As of March 2019, the film has made $1.3 million through domestic DVD and Blu-ray sales.

==Reception==

===Critical response===
The Final Girls received positive reviews from film critics. On Rotten Tomatoes it has a 76% approval rating based on reviews from 78 critics, with an average rating of 6.30/10. The site's critical consensus reads, "The Final Girls offers an affectionate nod to slasher tropes while adding a surprising layer of genuine emotion to go with the meta amusement." On Metacritic, the film holds a rating of 59 out of 100, based on 13 critics, indicating "mixed or average reviews".
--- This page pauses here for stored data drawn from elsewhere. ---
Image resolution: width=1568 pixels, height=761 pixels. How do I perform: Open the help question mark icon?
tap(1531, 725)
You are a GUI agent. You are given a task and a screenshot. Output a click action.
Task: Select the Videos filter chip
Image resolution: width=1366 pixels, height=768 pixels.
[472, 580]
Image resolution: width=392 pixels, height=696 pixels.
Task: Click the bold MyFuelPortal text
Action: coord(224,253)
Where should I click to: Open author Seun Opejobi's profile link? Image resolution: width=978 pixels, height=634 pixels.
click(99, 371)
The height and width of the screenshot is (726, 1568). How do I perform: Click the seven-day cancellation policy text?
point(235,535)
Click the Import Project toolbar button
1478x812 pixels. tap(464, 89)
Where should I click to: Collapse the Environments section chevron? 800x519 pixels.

Dennis Harvey of Variety gave a positive review, writing, "Though not quite as inspired or consistent as the similarly self-mocking likes of The Cabin in the Woods, Tucker & Dale vs. Evil or the first two Scream pics, this is good fun that should delight genre fans." Justin Lowe of The Hollywood Reporter wrote, "Genre enthusiasts will get a kick out of Todd Strauss-Schulson's creative homage to classic slasher movies, which respects familiar horror conventions while introducing a sly contemporary perspective."

Laura Kern of Film Comment called the film a "sharp, wickedly funny, and unexpectedly heartfelt homage" to slasher films, adding, "It's a gimmicky premise, perhaps, but a highly effective one. No mere meta-exercise, the film innovatively blends the worlds of the 1986 teens of Camp Bloodbath with the modern-day ones." And Sebastian Zavala, writing for Screen Anarchy, declared, "Part deconstruction of 80s slasher movies, and part emotional mother-daughter bonding drama, the film works surprisingly well considering it lacks many of the staples horror flicks such as Friday the 13th were famous for; namely, the blood and nudity." The film ranked ninth on BuzzFeed's 19 Best Horror Films of 2015 list, and tenth on Rolling Stones 10 Best Horror Movies of 2015 list.

===Accolades===

| Year | Award | Category | Recipient(s) | Result | Ref. |
| 2015 | Stanley Film Festival | Audience Award for Feature Film | The Final Girls | Won |  |
| Toronto International Film Festival | People's Choice Award for Best Midnight Madness Film | Runner-up |  |
| Mile High Horror Film Festival | Audience Award for Best Feature Film | Won |  |
| Sitges Film Festival | Best Motion Picture | Nominated |  |
| Special Jury Award | Won |  |
| Best Screenplay | M.A. Fortin and Joshua John Miller | Won |
| 2016 | Fright Meter Awards | Won |  |
| Best Actress in a Leading Role | Taissa Farmiga | Nominated |
| Best Actress in a Supporting Role | Malin Åkerman | Nominated |
| Best Editing | Debbie Berman | Nominated |
| Best Score | Gregory James Jenkins | Nominated |
| Best Horror Movie | The Final Girls | Nominated |
| Fangoria Chainsaw Awards | Best Limited Release Film | Nominated |  |
| Best Screenplay | M.A. Fortin and Joshua John Miller | Nominated |
| Best Supporting Actress | Malin Åkerman | Nominated |

==Possible sequel==
In March 2015, at the South by Southwest premiere, screenwriter M.A. Fortin stated that there had been discussions about a potential sequel, and if a second film was to be made, the father of Max would be revealed.

At the 2015 Toronto International Film Festival, Strauss-Schulson said that fans seeing the film in theaters and spreading the word would help convince Sony to produce a sequel. He later stated that the making of a sequel also depends on the box office performance of the film and its profitability to the studio. As of 2026, nothing has materialized.